Aired in connection with the Liverpool International Festival of Psychedelia last month, it features Jason Stoll – Mugstar bassist, God Unknown Records label dude – as your soft-spoken guide through the anything-goes.

Many high points here, especially Mesange’s ethereal low frequency – a Sunn O))) undercurrent to Zep’s In the Light spook – and Here Lies Man’s max fuzz Afrobeat, but the most audacious slab is Sly & the Family Drone/Dead Neanderthals. Destined not to be stuck on repeat in the car for the Aldi family shop, Sly/Dead hammer out a confrontational 10 minutes of doomed saxophony.

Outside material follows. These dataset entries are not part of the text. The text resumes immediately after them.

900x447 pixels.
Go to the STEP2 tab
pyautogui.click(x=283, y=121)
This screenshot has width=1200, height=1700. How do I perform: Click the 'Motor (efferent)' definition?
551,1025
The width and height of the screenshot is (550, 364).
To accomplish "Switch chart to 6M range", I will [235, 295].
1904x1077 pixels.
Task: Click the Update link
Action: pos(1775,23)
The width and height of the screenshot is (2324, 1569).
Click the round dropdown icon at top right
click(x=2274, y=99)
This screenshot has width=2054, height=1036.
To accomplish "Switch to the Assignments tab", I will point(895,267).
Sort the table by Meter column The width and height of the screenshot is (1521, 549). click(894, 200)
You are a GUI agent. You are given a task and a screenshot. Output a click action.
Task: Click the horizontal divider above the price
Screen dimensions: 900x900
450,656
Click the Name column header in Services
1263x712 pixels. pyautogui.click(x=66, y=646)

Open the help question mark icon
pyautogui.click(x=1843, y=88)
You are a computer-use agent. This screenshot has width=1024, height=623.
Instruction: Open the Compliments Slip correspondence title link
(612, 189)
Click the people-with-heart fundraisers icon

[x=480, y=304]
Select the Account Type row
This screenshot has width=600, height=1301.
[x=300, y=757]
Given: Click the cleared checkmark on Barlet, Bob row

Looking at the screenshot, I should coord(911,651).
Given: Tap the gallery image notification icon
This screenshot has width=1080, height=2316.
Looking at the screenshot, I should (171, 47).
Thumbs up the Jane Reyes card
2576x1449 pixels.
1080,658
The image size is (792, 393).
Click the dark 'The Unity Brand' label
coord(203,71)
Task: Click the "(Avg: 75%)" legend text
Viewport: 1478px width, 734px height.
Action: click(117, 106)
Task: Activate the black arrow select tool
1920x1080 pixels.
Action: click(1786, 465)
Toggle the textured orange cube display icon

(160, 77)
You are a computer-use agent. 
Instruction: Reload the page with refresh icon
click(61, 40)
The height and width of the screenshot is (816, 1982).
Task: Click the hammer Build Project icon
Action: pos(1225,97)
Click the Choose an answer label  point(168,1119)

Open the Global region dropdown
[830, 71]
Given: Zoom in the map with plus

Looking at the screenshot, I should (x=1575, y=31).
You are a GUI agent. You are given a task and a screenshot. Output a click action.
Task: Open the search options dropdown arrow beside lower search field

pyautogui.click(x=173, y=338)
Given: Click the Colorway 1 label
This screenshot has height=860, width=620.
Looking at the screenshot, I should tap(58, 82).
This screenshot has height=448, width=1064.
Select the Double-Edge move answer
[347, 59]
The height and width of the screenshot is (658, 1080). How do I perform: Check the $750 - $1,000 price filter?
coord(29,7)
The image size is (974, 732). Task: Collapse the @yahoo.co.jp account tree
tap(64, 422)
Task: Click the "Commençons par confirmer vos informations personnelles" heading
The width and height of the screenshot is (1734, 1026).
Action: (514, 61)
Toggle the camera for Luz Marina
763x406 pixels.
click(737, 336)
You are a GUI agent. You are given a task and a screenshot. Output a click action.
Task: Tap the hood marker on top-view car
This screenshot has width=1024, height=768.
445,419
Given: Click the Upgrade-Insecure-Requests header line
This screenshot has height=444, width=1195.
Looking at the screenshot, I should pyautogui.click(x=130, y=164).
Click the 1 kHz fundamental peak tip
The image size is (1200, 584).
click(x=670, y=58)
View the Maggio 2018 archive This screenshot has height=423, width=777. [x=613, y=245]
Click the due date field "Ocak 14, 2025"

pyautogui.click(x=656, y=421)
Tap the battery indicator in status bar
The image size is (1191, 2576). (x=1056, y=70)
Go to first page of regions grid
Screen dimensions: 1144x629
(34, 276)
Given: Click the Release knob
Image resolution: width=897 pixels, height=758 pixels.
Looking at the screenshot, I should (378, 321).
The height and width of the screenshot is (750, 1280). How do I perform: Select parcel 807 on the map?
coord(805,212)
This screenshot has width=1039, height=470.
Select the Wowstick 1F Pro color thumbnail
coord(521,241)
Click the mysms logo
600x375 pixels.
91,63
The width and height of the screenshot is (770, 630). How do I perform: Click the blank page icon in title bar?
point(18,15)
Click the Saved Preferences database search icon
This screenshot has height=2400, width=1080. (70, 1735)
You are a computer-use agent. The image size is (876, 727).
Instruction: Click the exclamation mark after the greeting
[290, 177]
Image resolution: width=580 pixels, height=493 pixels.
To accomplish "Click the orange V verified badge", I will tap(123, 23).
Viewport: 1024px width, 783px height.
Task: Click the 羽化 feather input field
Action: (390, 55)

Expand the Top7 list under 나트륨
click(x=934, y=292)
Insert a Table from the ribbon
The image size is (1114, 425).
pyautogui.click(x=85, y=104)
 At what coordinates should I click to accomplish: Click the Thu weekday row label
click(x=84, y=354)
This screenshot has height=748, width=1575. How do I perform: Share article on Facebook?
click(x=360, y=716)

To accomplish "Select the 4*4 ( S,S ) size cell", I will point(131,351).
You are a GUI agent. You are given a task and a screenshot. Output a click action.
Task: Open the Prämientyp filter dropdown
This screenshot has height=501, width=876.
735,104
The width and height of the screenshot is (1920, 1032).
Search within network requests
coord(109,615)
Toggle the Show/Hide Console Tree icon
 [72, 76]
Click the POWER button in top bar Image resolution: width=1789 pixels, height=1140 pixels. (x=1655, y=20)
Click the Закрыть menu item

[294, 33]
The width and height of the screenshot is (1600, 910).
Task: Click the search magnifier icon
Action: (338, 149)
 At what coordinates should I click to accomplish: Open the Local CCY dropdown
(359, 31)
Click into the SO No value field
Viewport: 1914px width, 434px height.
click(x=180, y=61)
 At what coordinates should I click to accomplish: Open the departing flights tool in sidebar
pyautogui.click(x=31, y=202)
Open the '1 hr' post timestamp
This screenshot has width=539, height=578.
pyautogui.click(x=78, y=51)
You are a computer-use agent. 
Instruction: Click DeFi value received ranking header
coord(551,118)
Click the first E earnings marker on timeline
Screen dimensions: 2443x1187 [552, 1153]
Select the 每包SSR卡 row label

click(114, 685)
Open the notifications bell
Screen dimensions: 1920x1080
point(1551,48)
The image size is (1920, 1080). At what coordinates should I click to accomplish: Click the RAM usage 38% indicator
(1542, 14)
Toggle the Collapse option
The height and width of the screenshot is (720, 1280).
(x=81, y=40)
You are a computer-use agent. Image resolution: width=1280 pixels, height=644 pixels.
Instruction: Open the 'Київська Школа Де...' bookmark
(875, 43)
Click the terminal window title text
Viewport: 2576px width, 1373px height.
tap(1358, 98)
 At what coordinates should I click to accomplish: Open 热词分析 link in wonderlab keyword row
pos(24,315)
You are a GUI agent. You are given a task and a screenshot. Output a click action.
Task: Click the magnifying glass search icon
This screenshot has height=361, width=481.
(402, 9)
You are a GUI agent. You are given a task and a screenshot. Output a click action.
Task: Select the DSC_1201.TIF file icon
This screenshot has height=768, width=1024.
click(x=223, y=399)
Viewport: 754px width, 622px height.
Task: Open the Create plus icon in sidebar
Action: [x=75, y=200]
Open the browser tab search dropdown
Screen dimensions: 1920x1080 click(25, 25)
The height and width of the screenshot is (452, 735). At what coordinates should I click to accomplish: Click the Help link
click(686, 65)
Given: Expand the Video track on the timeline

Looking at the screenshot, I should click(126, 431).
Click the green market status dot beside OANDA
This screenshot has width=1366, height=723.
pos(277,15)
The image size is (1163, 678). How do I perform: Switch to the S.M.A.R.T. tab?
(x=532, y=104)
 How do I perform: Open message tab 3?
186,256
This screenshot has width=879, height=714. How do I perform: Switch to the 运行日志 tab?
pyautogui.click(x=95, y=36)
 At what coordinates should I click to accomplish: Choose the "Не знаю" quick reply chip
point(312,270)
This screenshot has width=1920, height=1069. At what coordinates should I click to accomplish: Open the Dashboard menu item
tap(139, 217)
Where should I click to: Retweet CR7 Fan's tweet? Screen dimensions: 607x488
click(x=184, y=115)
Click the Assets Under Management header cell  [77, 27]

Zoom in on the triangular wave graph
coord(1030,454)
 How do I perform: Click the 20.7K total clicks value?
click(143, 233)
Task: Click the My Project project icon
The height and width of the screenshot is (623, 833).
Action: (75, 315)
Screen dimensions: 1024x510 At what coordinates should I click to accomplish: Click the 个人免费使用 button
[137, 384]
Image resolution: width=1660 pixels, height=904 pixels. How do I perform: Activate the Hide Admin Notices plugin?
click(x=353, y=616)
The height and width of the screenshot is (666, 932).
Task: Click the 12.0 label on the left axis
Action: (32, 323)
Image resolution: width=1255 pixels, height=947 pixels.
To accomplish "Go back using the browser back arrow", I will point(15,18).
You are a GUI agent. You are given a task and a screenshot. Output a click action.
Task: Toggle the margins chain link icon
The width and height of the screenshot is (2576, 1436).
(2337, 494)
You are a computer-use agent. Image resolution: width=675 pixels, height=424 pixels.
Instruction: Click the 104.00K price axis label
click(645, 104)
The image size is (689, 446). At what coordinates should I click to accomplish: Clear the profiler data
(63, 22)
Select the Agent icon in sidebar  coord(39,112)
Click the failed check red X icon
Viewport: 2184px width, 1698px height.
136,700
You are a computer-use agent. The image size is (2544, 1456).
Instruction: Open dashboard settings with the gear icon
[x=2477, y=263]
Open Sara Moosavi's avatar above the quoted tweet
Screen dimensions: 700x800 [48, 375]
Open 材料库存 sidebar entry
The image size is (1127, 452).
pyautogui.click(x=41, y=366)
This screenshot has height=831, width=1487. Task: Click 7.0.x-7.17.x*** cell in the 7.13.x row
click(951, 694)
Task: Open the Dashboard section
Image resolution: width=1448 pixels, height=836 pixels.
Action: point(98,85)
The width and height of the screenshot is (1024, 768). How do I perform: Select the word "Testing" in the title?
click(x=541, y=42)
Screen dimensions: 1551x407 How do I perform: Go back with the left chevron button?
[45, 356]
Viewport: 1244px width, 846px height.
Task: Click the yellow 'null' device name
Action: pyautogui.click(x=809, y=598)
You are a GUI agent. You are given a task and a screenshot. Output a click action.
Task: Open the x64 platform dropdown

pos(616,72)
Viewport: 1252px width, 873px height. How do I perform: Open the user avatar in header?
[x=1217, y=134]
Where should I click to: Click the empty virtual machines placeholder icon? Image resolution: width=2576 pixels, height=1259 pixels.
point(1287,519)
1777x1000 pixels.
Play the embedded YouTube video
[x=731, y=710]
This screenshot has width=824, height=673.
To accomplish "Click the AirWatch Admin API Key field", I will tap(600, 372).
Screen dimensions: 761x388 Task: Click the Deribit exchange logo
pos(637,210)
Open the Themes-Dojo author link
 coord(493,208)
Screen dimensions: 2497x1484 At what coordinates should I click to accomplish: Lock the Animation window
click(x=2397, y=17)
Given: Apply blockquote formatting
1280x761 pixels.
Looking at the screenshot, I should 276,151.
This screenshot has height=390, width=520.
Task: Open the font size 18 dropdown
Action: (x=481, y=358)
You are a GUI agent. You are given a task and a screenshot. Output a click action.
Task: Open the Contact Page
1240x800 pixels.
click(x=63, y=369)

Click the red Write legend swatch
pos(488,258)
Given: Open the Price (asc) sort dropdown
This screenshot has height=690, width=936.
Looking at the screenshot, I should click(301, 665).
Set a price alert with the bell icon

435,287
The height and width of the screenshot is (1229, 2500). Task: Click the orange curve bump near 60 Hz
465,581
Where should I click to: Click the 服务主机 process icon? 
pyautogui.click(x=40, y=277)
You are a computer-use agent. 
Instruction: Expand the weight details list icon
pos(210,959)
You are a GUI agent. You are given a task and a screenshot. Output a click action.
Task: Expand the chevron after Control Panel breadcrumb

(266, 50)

The psych playlist expires by October 28, go check it.

Stretching the Festival of Psychedelia theme a bit more, a link to Julie’s Haircut turned up in an email the other week – they also played the festival, and you can hear why. Whispered moto-shimmer with sax of a very different order to Sly/Dead, you might fancy picking them up for a psych expedition.

AND…Ritual Union music event this Saturday in Oxford. Bo Ningen, Ulrika Spacek and Flamingods are among the bands at this 4-stage Cowley Road special, let’s hope the whole thing rocks enough on the day/night. See you down there.